The really bizarre part of this whole escapade is that the IE team themselves seem fairly committed to reaching feature parity with other browsers’ rendering engines, and other departments within Microsoft are actively promoting the expiration of IE 6 support in future releases (like SharePoint 2010, which is opting to focus on ensuring broad compatibility with IE7 & 8, Firefox 3, and Safari [and speaking as someone who has the IE Tab Firefox extension installed just to deal with the slow-ass SharePoint 2007 at work, this is a welcome development]).

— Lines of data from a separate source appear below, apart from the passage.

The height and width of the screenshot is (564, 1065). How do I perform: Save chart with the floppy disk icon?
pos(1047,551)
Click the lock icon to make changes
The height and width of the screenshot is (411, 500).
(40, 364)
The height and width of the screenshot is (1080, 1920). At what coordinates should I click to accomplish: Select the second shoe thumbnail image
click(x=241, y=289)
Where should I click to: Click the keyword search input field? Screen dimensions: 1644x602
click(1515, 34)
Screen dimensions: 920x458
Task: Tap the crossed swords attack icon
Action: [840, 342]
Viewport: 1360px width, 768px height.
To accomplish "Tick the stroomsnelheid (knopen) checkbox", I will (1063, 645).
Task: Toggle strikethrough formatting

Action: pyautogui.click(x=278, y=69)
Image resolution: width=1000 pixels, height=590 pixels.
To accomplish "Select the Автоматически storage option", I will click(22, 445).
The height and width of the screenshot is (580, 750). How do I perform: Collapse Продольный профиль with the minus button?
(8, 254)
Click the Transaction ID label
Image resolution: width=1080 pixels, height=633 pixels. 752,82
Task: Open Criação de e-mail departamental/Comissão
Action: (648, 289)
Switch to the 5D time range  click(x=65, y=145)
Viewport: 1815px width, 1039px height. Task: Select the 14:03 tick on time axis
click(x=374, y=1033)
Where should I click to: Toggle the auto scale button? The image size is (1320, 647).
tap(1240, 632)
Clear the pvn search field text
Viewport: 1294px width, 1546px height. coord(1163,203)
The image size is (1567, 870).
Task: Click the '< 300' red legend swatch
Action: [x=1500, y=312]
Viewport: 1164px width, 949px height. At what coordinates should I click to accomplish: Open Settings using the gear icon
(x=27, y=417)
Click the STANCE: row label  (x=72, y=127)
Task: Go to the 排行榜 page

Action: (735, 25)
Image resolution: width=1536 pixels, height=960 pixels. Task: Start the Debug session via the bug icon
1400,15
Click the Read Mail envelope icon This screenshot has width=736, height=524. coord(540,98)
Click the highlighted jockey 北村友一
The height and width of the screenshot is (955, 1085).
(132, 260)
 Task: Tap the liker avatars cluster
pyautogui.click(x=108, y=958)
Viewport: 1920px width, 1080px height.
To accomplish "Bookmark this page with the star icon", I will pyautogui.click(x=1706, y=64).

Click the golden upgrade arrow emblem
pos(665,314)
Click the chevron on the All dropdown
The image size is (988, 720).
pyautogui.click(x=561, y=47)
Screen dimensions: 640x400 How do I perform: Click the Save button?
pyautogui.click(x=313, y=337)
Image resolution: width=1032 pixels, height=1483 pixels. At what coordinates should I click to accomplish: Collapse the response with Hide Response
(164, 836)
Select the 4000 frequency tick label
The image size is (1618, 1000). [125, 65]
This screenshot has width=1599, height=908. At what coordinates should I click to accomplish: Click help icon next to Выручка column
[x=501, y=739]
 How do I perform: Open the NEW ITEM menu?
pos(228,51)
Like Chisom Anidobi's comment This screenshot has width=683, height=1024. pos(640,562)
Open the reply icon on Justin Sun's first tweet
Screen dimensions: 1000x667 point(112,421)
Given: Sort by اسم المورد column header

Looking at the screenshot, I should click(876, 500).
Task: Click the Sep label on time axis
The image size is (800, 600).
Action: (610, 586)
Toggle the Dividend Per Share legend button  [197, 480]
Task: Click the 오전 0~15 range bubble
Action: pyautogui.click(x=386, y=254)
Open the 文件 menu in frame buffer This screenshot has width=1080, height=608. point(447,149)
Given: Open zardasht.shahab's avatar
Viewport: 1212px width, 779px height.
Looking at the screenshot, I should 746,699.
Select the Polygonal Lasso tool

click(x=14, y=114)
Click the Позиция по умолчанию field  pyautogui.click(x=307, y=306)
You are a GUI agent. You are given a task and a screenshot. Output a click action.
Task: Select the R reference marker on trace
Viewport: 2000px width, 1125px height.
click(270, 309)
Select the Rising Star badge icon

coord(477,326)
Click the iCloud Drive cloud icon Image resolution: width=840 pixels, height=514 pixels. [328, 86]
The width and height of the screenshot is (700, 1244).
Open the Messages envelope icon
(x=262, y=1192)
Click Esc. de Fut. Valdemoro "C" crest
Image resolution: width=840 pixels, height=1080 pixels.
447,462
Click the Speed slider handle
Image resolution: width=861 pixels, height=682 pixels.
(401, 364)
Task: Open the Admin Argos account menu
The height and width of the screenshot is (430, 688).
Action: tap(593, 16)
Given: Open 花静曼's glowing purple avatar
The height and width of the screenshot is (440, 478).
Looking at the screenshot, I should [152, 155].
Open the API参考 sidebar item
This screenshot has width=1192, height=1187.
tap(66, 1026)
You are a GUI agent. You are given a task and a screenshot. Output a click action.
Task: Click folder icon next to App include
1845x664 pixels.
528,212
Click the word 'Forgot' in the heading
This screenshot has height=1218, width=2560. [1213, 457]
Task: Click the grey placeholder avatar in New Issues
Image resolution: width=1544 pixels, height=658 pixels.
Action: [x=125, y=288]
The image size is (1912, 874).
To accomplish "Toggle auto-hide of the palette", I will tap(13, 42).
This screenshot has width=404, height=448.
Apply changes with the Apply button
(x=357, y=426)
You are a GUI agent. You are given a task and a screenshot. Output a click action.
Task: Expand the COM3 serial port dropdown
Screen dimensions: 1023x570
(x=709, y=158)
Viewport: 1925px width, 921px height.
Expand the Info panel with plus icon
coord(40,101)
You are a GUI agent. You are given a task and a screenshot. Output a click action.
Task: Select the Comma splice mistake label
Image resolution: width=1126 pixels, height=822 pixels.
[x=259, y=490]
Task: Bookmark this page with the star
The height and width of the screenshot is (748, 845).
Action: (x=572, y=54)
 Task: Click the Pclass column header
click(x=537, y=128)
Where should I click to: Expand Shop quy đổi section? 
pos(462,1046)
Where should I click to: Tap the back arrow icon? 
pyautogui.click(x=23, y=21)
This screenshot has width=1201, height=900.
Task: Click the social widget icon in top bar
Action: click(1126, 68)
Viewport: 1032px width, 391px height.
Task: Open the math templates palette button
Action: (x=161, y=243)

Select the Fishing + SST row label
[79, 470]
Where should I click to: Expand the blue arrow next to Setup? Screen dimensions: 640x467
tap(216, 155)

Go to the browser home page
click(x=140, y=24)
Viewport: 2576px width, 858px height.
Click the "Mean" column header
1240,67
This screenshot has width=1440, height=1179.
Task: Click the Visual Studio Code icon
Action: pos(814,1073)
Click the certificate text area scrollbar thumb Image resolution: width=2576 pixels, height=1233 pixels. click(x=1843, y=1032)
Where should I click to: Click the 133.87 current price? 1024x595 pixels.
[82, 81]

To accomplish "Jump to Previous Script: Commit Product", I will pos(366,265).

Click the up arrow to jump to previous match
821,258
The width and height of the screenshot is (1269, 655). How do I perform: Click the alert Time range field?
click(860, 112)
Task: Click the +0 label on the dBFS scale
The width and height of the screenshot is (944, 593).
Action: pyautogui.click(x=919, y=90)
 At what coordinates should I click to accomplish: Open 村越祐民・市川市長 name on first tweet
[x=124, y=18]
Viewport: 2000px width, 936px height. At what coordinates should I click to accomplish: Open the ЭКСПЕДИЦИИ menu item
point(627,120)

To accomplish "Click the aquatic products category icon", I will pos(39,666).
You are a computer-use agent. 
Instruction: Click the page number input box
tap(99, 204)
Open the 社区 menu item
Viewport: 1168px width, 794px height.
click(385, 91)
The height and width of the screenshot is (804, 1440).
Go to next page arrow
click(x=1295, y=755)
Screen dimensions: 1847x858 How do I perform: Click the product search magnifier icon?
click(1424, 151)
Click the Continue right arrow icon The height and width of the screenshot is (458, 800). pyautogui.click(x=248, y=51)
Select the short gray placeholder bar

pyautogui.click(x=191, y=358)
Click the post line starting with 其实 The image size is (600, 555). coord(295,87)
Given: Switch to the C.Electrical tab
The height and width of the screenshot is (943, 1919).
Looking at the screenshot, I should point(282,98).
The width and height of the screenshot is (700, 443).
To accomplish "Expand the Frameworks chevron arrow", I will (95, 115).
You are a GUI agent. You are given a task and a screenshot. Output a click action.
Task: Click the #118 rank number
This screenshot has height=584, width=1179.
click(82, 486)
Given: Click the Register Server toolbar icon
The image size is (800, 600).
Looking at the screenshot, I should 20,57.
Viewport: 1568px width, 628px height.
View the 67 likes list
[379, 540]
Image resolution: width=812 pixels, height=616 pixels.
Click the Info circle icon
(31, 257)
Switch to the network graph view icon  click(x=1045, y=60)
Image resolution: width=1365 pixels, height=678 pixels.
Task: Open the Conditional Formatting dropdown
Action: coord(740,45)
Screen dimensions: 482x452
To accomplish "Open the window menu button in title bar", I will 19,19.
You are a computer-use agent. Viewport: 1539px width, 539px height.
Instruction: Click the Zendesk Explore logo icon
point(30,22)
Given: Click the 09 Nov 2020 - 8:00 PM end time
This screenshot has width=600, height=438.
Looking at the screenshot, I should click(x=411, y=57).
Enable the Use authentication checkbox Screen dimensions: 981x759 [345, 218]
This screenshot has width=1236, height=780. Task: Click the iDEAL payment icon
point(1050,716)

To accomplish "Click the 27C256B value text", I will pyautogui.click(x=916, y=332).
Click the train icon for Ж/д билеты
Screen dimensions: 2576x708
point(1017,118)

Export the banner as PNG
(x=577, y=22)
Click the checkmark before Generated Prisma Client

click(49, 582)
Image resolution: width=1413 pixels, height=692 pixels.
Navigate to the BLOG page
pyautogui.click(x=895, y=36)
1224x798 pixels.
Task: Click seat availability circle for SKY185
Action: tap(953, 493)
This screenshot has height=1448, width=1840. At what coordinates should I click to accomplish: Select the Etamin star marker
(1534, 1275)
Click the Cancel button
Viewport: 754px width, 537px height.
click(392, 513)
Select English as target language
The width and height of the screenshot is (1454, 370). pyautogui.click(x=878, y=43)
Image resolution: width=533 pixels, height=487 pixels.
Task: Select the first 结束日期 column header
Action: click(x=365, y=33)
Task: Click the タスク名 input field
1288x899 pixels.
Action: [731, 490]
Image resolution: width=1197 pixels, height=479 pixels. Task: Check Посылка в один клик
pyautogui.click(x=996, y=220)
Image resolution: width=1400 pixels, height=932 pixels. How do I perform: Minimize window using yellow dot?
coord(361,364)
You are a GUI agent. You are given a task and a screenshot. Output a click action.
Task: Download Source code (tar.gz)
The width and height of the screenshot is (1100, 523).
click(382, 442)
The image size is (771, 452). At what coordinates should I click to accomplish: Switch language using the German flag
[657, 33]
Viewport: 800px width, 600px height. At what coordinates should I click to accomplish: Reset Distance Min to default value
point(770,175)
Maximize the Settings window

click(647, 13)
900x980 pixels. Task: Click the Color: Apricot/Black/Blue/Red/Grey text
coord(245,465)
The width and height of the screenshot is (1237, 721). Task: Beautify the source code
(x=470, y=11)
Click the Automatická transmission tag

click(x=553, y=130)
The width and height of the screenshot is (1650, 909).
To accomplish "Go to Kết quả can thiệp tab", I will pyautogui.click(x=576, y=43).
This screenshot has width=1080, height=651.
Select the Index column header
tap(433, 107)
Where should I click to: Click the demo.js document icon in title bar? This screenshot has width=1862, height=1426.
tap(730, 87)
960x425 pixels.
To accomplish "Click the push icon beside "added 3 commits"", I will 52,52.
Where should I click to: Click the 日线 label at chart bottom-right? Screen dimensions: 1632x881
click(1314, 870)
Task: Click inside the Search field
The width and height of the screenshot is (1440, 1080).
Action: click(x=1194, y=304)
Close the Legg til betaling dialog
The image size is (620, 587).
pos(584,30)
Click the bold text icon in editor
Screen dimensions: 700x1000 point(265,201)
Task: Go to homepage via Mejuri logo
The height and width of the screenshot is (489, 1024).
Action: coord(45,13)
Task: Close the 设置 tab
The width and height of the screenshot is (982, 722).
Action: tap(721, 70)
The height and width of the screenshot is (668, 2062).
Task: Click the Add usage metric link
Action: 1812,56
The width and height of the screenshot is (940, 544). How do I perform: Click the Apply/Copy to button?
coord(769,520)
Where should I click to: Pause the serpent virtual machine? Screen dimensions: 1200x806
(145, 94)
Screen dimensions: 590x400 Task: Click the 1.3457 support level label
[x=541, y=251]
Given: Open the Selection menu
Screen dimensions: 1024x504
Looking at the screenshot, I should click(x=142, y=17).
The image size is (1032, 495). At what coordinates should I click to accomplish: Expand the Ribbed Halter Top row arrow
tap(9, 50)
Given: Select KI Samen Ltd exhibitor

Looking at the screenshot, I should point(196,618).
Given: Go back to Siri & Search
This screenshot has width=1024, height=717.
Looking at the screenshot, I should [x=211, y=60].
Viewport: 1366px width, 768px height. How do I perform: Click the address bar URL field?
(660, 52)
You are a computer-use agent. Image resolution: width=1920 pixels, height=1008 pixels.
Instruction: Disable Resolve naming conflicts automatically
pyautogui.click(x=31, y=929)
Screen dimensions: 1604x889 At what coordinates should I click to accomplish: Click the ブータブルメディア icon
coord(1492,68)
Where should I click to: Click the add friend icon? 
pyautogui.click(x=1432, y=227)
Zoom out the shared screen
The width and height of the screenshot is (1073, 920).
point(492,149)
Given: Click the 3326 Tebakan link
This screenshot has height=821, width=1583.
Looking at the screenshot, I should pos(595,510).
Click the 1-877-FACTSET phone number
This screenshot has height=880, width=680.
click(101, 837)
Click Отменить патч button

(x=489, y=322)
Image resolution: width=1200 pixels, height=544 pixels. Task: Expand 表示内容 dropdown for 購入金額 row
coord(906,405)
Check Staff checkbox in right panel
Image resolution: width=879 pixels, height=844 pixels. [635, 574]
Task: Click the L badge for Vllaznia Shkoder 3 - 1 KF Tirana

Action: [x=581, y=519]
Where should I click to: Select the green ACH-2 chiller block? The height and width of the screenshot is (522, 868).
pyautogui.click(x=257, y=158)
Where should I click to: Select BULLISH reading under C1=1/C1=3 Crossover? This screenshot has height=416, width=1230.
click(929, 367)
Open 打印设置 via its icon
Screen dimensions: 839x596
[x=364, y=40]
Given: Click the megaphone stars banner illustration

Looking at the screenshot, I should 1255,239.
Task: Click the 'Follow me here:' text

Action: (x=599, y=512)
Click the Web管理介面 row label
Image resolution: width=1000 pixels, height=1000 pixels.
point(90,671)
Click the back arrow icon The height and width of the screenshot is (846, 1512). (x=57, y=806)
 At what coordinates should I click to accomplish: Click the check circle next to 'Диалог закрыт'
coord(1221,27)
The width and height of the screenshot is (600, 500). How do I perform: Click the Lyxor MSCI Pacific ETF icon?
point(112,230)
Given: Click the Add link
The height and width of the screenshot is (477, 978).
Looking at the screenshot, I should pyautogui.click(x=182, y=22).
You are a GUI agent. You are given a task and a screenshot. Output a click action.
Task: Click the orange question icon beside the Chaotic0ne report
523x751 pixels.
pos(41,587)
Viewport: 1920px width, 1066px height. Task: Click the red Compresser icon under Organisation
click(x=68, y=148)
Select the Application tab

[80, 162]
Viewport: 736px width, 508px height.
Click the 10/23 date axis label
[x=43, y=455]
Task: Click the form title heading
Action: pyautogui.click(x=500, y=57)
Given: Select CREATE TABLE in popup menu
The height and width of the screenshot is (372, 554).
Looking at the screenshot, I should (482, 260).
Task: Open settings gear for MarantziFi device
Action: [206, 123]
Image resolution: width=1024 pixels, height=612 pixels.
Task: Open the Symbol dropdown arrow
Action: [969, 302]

It may be a furtherance of the schizophrenic behavior I noted earlier, but some portions of MS seem to be trying really hard to embrace the modern, open web, and all that that entails, while others are still clinging – either through neglect, laziness, or stubbornness – to the outmoded days when IE 6 controlled about 98% of the browser market. As a whole, I really don’t think Microsoft is willing to put the sort of serious effort into Internet Explorer that would actually make it a modern, first-rate, first-class browser. It may be because there’s no profit engine behind such a move when other proprietary technologies like Silverlight can be used to much more powerful effect to control the web rather than operate within it, I don’t know. But I do know that Microsoft is starting to turn off wave after wave of their vaunted developers with their ongoing antipathy toward pushing Internet Explorer into the same category as Safari, Chrome, and Firefox. There doesn’t seem to be any sign of them trying to turn that ship around, and because of it, their market share will continue to decline, to the betterment of the rest of the web.
Trident, not Triton.
Agreed on pretty much everything else. Essentially, Windows Mobile 6.5’s browsing experience ought to be advertised as “now 10% less pathetic!”. iPhone OS doesn’t ship with an engine from eight years back; it ships with the current, up-to-date WebKit, with all kinds of crazy stuff including CSS animations, transforms and transitions. (Android, Symbian and other mobile platforms also use WebKit, though not necessarily the newest version.)
If Microsoft were more serious (I agree with you that they aren’t), they’d have switched to a different engine long ago. They have several to choose from in-house: there’s Tasman, there’s the one built into Expression Web, and there’s their experimental Gazelle project. And then, of course, there’s the option of throwing away Not Invented Here mantra and simply using a proven third-party choice. Use Trident for compatibility; use something modern for everything else.
They easily could if only they wanted to.